Я окончил теологию в христианском колледже, и посвятил свою жизнь одному единственному делу: беседам с евреями об Иисусе. Обретению Иисуса, которого мы позволили у себя отобрать.
Мы создали движение «Jews for Jesus» — евреи для Иисуса. В Соединённых Штатах нас около ста тысяч, но в Канаде всего небольшая горстка, поэтому я приехал в Канаду как еврейский миссионер.
АРНОЛЬД:Канадцы, вернувшиеся с войны, были героями. Трупы не возвращались, трупы остались в Европе.
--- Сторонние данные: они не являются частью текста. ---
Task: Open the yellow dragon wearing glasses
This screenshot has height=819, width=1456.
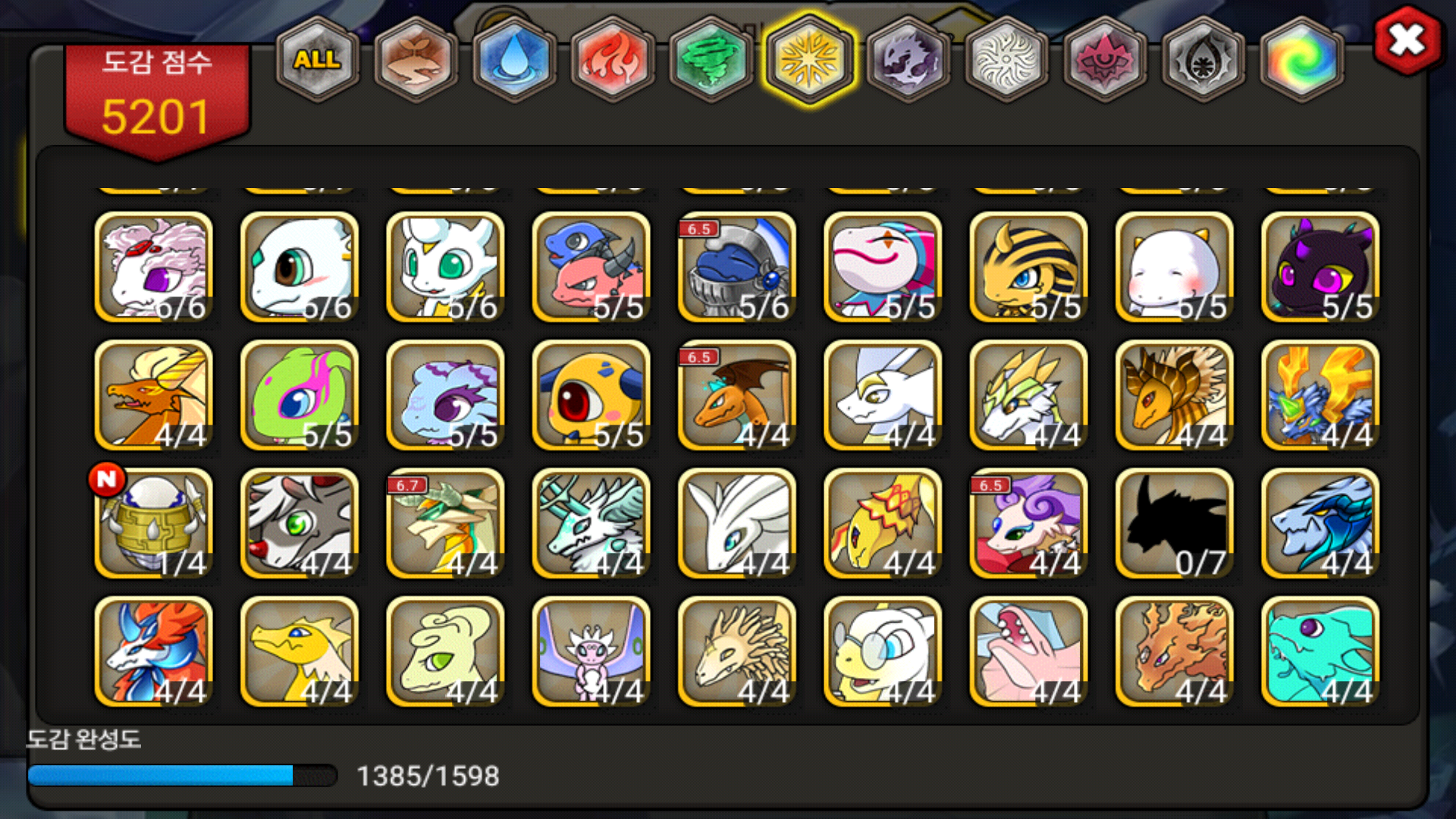Action: (883, 651)
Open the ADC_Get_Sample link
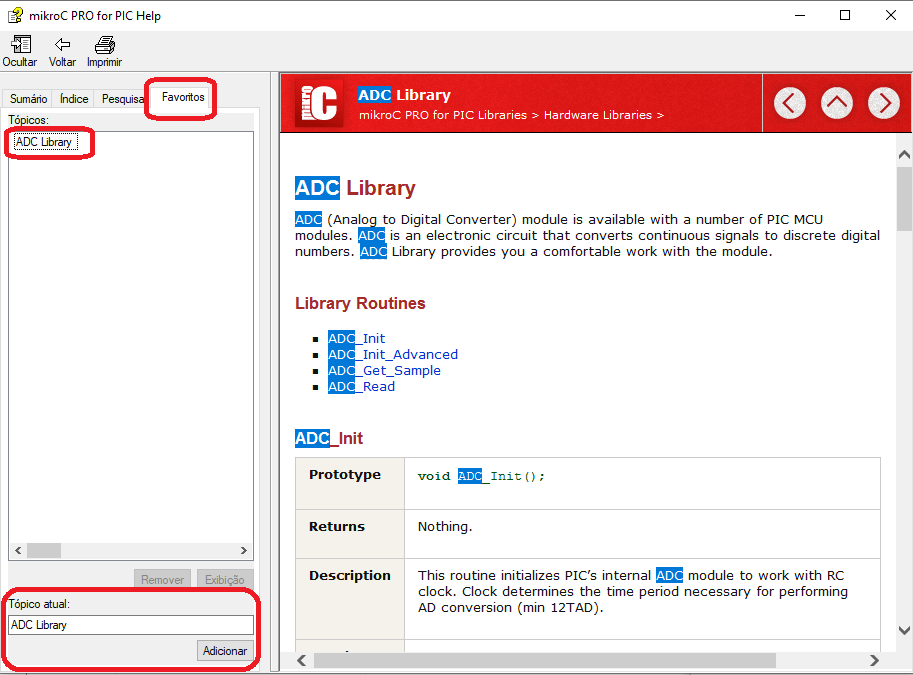The height and width of the screenshot is (675, 913). click(x=384, y=371)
Те канадцы, которые знали, что такое смерть, остались в Европе, те, кто вернулся, рассказывали о победах.
Мы знали, что такое смерть, но мы были чужие и рассказывали об этом на чужом языке. Кого трогают чужие трагедии. Наверно, — думали канадцы — существовали две Европы — одна, в которой происходили чужие, смертельные события, и другая, откуда возвращались её герои.
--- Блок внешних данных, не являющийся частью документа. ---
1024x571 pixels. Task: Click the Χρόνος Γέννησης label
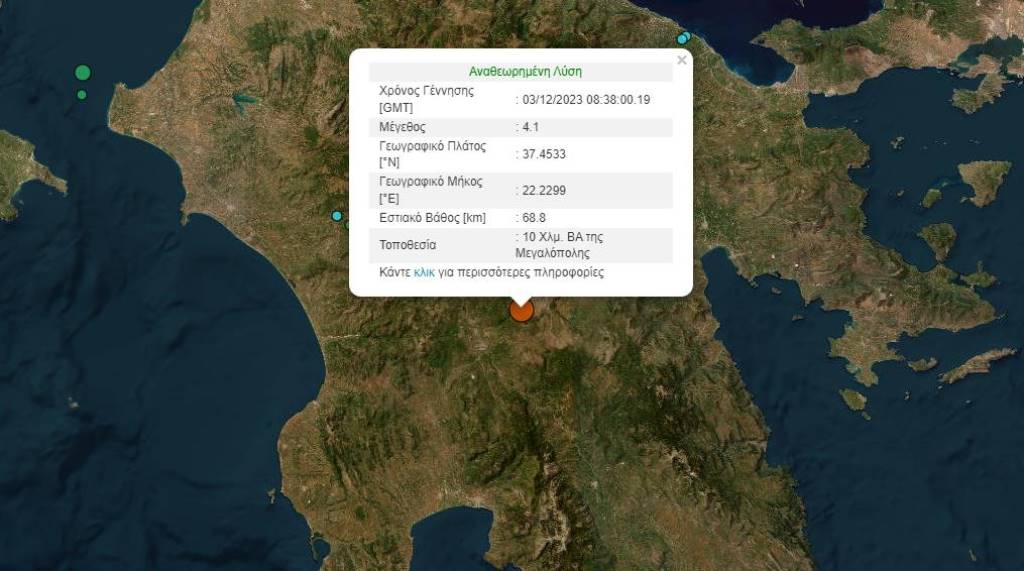[x=426, y=98]
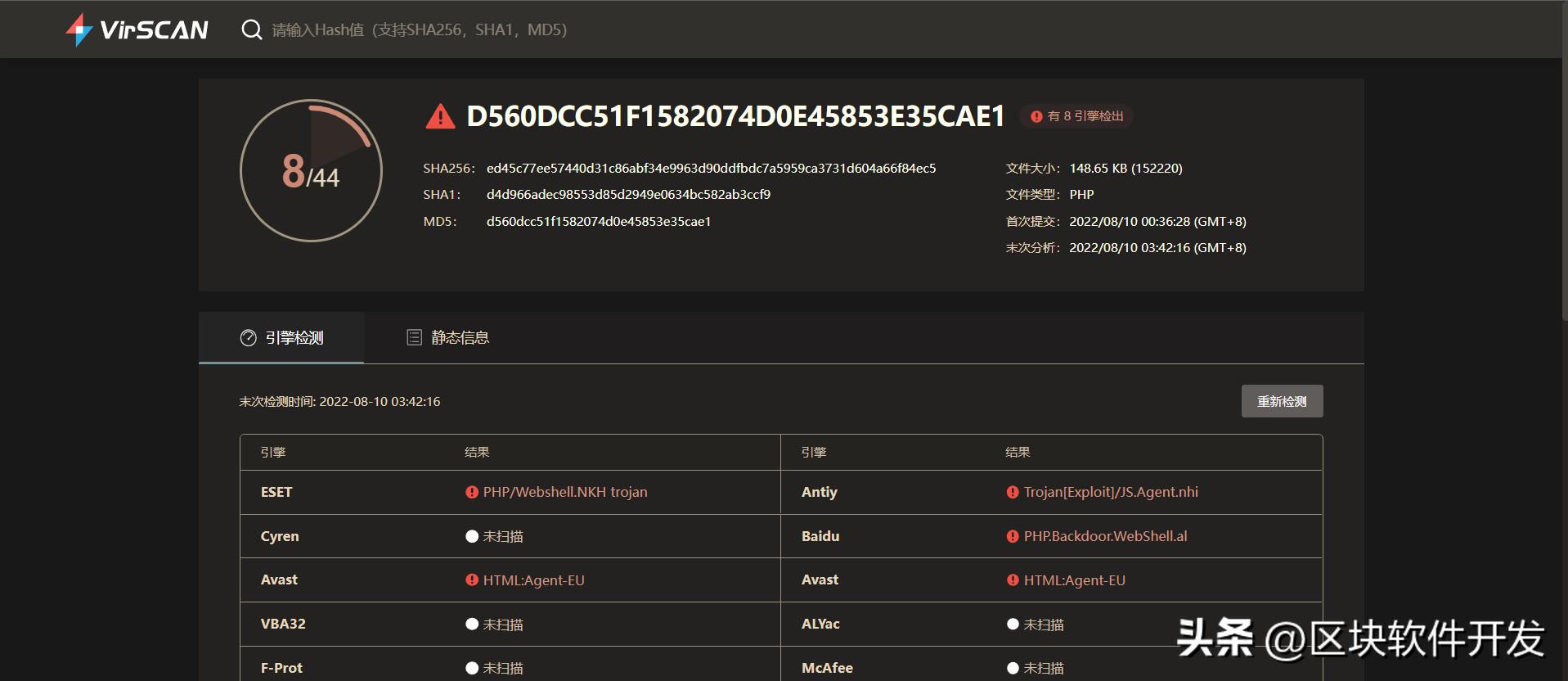
Task: Focus the hash search input field
Action: [491, 30]
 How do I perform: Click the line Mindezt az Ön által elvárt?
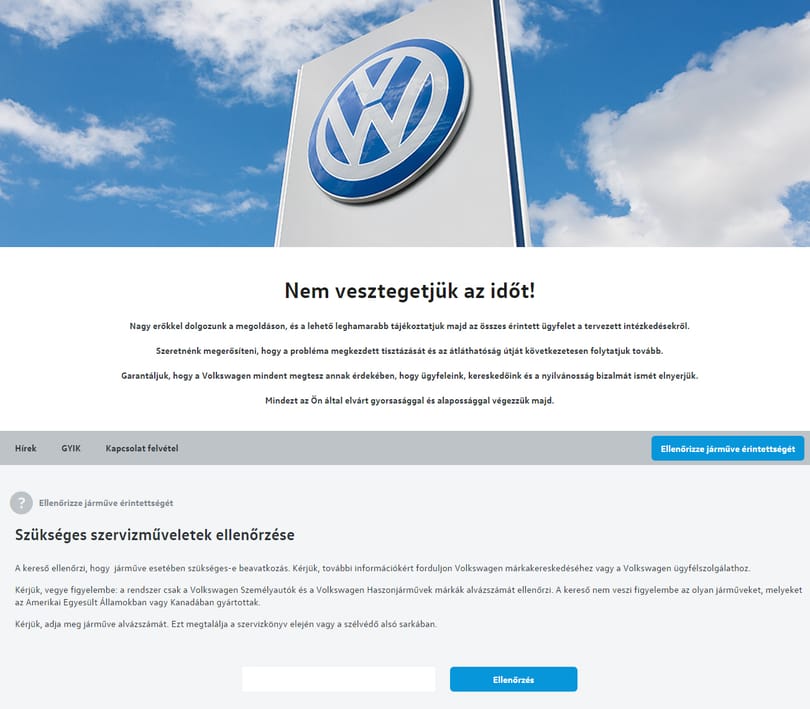410,400
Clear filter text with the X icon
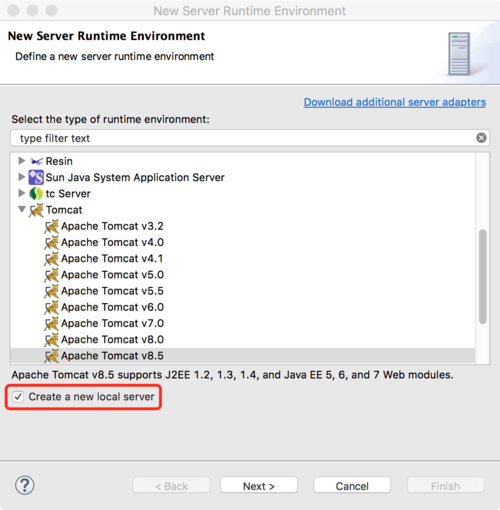The width and height of the screenshot is (500, 510). (x=481, y=138)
Как только мы начинали рассказывать об Освенциме, женщины, пустившие нас в свои дома, говорили: — Вы думаете, что мы не перенесли ужасные тяготы? Сахар был по карточкам, два года надо было ждать, чтобы приобрести автомобиль, а нормы на материал для одежды были такие маленькие, что не хватало на манжеты для брюк. И наши отцы вынуждены были носить брюки без манжет. (Только через сорок лет канадцы стали расспрашивать о европейской войне: — Мы читали, что тогда там были очень неприятные условия, это правда)? Поэтому мы перестали их утомлять, начали жить, стали искать работу, потому, что если кто-то не имел работы, тогда даже то, что удалось пережить войну, перестаёт радовать.
Торонто тогда тянулось на север от озера Онтарио… до улицы Сент Клер, а за Сент Клер начинались леса. И евреи в поисках работы шли в лес.
После войны из Европы в Канаду приехало много людей, но каждый тянулся к своим. Поляки к полякам в Виндзор, украинцы к украинцам в Виннипег, только евреи шли, куда глаза глядят, на открытое пространство, в лес.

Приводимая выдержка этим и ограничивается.